As such a more nuanced look at Israel, a reappraisal of obsolete postulates would have been expected. Nothing of the sort happened. Rather, a wild bunch that still views the Middle East through the prism of the Khilafat Movement made an exhibition of itself yet again.
Unwittingly, Sharon’s visit has become the latest arena of a certain tension between a rooted, increasingly assertive civil society and its faddist fringe. This tension is at the heart of Indian politics today.

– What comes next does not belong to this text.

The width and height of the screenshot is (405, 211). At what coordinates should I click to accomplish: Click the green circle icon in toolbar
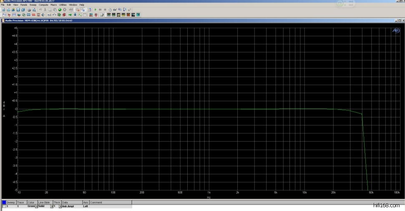[x=60, y=10]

To be fair, large, inward looking societies rarely bring external relations into domestic political discourse. Yet there are moments when a particular foreigner’s visit captures the mood of the times. It becomes more important than the sum of its parts, sends a signal beyond the joint communiques and the rest of the diplomatic stock-in-trade. Sharon’s visit is one such.
In 1955, Nikita Khrushchev and Nikolai Bulganin landed in India, with the Congress and the Communists competing to welcome them. The visit became emblematic of New Delhi’s leftward tilt and, in a sense, took India into the Cold War. In 2000, Bill Clinton’s amazingly successful trip was, in effect, India admitting to itself that the Cold War was finally over. Sharon’s visit begins, well, the post-Cold War.
Two thousand years after Eleazer ben Yair’s moving tribute, it is Israel that serves as an inspiration for India. Primarily, it is a role model in terms of its zero tolerance approach to terrorism.
Israel realised long before India did that bitter, longstanding conflicts don’t end in honourable draws. One side has to win a clear victory and then magnaninmously, if paradoxically, ‘‘impose’’ a just peace. The relationship between the United States and postwar Germany or Japan is there to learn from.
When it comes to counter-terrorism, the efficacy of Israel’s ‘‘assassination policy’’ is not lost on anyone, even admired. In 1972, 11 Israeli athletes were killed in the Munich Olympics. Over the next seven years, an operation codenamed Wrath of God — reputed to be the largest such in Mossad’s history — hunted down every single terrorist responsible. In contrast, India wrings its hands and waits for Pervez Musharraf to put Masood Azhar under house arrest.
Sharon’s second lesson would be that ideology is not an inconvenience you junk the moment you enter government. True, Sharon was a 1980s hardliner who has now matured into a cautious peacemaker. Yet he is no starry-eyed romantic, recognising even if a Palestinian state is a probability, one under Yasser Arafat is a non-starter.
Finally come the cultural underpinnings of nationhood. India is 82 per cent Hindu. In contrast, Israel is 78 per cent Jewish and 15 per cent Muslim. Israel’s Muslims (or Christians for that matter) are equal citizens, serve in the army, find place in Parliament.
Yet there is one watermark that cannot be breached. Minorities have the vote, not the veto. Whatever the struggle between secular and religious Jewish currents, that reality does not change.
It is tempting to see the Indo-Israeli equation as part of a grand American design. This is only half true. As Washington’s reconfiguring of the Islamic world gains momentum, a settlement on Palestine and Kashmir will be its carrot to the Arab world.
There may be pressure on Israel to sign a deal with the Palestinians on terms it is not entirely comfortable with. India may feel similarly squeezed. The two countries could see merit in collective bargaining, sometimes working with America, sometimes working on America. A bond forged on the sacred heights of Masada cannot be wished away.